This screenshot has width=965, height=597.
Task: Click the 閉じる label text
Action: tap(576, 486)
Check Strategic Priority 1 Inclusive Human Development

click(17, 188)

_ _ _ _ _ _ _

» **STATED PROBLEM**:
Please rewrite all the records, putting "text label" in place of "label text" and leaving everything else unchanged.

» **EXPECTED OUTPUT**:
This screenshot has width=965, height=597.
Task: Click the 閉じる text label
Action: tap(576, 486)
Check Strategic Priority 1 Inclusive Human Development

click(17, 188)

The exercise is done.